La foresta cantante era il luogo in cui Eirian si era destata senza ricordare nulla quasi un lustro prima, quando con sé non aveva altro che le Lame di Luna…

Di nuovo le mani della ragazza si strinsero sull’impugnatura delle spade gemelle, e quando esse pulsarono di luce argentea come già avevano fatto quella mattina, Eirian comprese: quella che udiva nel suo cuore era la voce delle spade.

- Stai iniziando a ricordare, ora vorrei solo avere più tempo… mia Ylhan Thar.

Ylhan Thar… Stella d’inverno…

Le mani di Eirian stringevano convulsamente l’impugnatura delle spade, ora sguainate, mentre un’ondata di ricordi travolgeva la sua mente: frammenti di quella che doveva essere stata la sua vita, immagini confuse di luoghi, gesti, voci.. una in particolare più chiara e ricorrente delle altre che, melodiosa e rassicurante, la chiamava Ylhan Thar dalle nebbie del suo passato…

- Dietro di te!

Non fosse stato per l’urgenza in quella voce, Eirian avrebbe concluso la sua vita sugli artigli del goul alle sue spalle, invece una rapida capriola in avanti la portò a fronteggiare l’inaspettato pericolo: brucianti scie di dolore lungo la schiena le ricordarono quanto fosse stata vicina al punto di non ritorno,

"Pare che i goul si spingano sin qui dopotutto.. non è proprio il momento di lasciarsi andare ai ricordi, io non posso permettermi di morire qui!"

Ciò che le stava di fronte era quanto di più spaventoso l’oscurità avesse mai generato: l’aspetto vagamente umanoide del goul quasi stonava con l’apparenza ferina della testa, orbite ardenti di follia, l’ampio muso dalle fauci enormi costellate da una doppia fila di zanne irregolari, che Eirian sapeva affilate come rasoi, la corporatura imponente, la muscolatura tesa sotto una pelle nera e ruvida come corteccia.
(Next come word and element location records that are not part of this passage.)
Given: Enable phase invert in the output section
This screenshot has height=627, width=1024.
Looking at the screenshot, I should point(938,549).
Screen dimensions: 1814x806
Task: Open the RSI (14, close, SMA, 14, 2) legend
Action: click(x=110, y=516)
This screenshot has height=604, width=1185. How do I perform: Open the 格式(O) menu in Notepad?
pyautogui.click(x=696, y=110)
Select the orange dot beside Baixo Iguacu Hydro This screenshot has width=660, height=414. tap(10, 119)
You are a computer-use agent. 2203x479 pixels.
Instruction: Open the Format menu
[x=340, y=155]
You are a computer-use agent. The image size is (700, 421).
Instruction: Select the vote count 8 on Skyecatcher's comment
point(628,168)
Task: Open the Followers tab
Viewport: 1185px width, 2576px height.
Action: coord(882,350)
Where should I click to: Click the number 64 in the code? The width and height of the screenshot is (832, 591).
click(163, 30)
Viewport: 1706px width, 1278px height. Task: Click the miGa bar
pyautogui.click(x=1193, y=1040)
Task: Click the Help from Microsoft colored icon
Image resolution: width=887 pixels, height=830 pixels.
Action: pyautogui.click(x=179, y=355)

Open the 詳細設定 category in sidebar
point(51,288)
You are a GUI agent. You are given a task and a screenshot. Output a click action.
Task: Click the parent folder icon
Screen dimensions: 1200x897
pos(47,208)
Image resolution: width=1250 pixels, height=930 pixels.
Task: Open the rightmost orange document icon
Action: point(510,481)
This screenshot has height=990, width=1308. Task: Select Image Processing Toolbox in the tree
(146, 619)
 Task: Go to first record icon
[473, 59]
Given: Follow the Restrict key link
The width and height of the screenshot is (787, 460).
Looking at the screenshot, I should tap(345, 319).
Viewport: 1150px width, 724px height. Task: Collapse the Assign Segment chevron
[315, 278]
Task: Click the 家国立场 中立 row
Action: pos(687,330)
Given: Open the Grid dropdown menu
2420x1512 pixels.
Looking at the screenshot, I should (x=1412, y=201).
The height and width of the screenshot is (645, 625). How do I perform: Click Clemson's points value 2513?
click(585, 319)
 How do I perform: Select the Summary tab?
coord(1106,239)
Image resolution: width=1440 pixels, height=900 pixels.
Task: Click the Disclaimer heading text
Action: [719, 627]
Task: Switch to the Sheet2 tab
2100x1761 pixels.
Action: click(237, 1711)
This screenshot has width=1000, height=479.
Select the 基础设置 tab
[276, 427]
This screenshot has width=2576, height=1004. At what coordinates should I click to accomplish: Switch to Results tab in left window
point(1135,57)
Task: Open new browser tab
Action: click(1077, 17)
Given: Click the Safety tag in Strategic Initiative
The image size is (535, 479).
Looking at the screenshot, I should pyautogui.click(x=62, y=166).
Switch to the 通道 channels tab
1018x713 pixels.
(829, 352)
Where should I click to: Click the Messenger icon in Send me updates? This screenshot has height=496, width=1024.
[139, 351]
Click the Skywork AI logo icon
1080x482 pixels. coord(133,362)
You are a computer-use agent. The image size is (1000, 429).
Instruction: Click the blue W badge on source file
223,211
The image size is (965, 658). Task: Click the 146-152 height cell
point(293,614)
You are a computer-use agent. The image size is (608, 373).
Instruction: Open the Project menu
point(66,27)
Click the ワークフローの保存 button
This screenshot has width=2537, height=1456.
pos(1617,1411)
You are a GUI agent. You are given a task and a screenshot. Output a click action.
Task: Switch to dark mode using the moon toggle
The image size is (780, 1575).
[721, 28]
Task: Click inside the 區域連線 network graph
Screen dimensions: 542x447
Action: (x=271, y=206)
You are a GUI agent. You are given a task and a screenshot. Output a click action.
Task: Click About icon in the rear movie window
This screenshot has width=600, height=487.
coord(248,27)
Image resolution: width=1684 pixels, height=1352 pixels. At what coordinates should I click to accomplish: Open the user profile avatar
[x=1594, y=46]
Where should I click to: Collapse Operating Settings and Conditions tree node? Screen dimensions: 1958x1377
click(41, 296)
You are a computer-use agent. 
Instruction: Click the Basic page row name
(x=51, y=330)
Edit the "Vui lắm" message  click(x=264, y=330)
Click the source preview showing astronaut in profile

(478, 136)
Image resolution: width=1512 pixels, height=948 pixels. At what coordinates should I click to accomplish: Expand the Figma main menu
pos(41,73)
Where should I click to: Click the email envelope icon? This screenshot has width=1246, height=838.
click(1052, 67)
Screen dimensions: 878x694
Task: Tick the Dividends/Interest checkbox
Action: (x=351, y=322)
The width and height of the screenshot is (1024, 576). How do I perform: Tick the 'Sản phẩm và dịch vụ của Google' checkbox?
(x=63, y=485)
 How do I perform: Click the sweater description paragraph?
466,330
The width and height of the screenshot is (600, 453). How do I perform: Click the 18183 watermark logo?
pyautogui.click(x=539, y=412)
Come il resto della sua razza, anche il goul davanti a lei era in grado di spostarsi a quattro zampe con la stessa agilità di un lupo, tuttavia preferivano una postura eretta che permettesse loro di usare quelle che forse dovevano essere state mani, ma che ricordavano più ammassi di pugnali seghettati, quegli stessi artigli che avevano lasciato un segno probabilmente indelebile sul dorso della guerriera.